ASPEK.ID, JAKARTA – Pemerintah Singapura mengambil keputusan untuk menutup pintu masuk dan transit bagi pengunjung baru yang melakukan perjalanan ke Iran, Italia dan Korea Selatan selama 14 hari mulai Rabu, 4 Maret 2020.
Menteri Pembangunan Nasional Singapura, Lawrence Wong mengatakan bahwa kebijakan itu menunjukkan perlunya persiapan sangat serius untuk menghadapi kasus Corona di Singapura.
Kebijakan itu juga menjadi salah satu tindakan pencegahan tambahan yang diambil Singapura untuk membantu mengurangi risiko kasus tersebut di Singapura.
“Kami telah memantau situasi virus corona dengan sangat cermat dan seperti yang Anda semua tahu, virus itu menyebar dengan sangat cepat ke negara-negara di mana pun.

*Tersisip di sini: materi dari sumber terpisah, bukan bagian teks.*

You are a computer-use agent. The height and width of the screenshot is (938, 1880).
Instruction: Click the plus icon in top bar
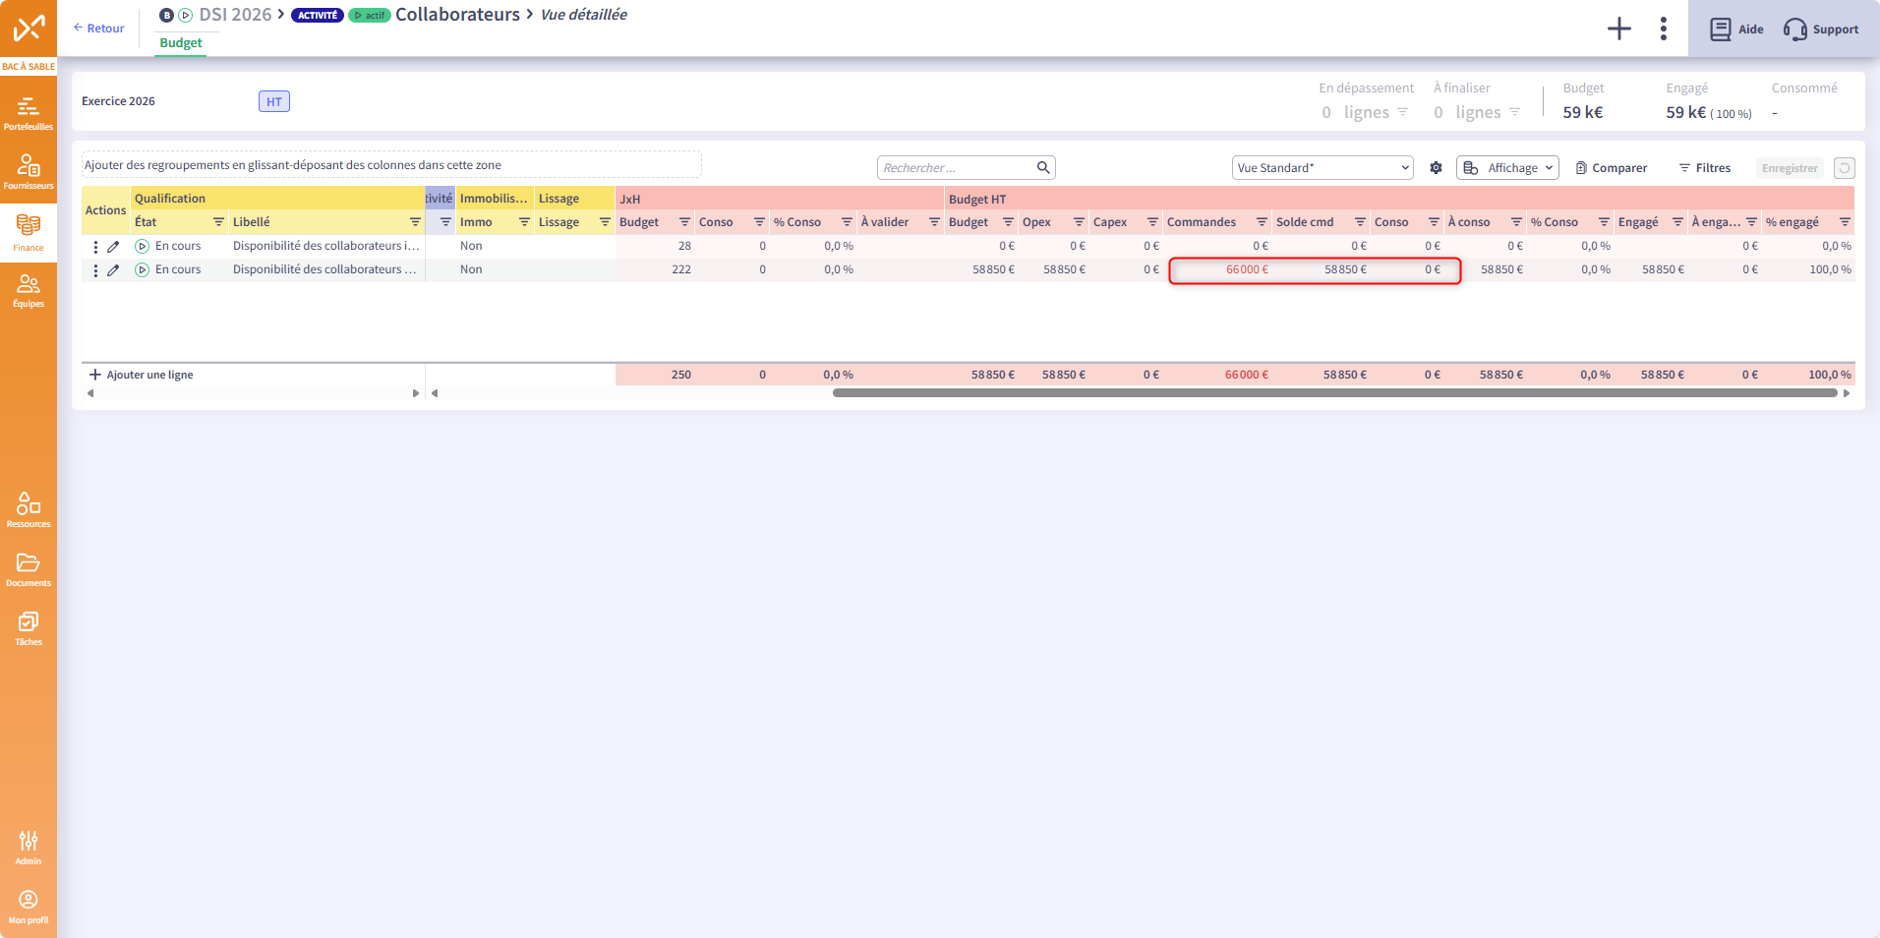coord(1618,29)
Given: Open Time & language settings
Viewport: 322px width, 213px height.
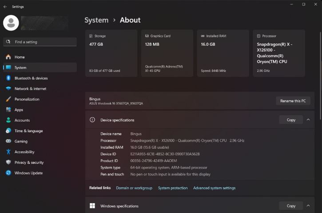Looking at the screenshot, I should tap(28, 131).
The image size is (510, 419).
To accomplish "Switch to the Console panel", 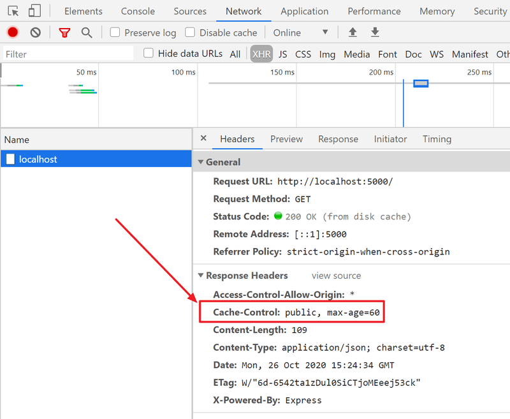I will coord(138,11).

Singapura merupakan kota kecil dan terbuka yang terhubung dengan dunia, kami menghadapi risiko lebih tinggi atas kasus impor tersebut,” kata Wong kepada wartawan seperti dilansir dari laman Tempo yang dikutip Channel News Asia, Rabu (4/3).
Singapura dikatakannya juga harus siap secara mental, kalau nantinya jumlah kasus yang terinfeksi Corona di Singapura meningkat jumlahnya.
“Kami sudah terbiasa dengan jumlah kasus meningkat, tapi ini mungkin bukan normal dan kondisi itu bisa berubah dengan sangat mudah seperti yang terjadi di negara lain,” ujarnya.
Singapura sebelumnya melaporkan bahwa sebagian besar warganya yang terjangkit virus corona dinyatakan telah sembuh. Dari 108 orang yang terinfeksi, 78 diantaranya dilaporkan sembuh.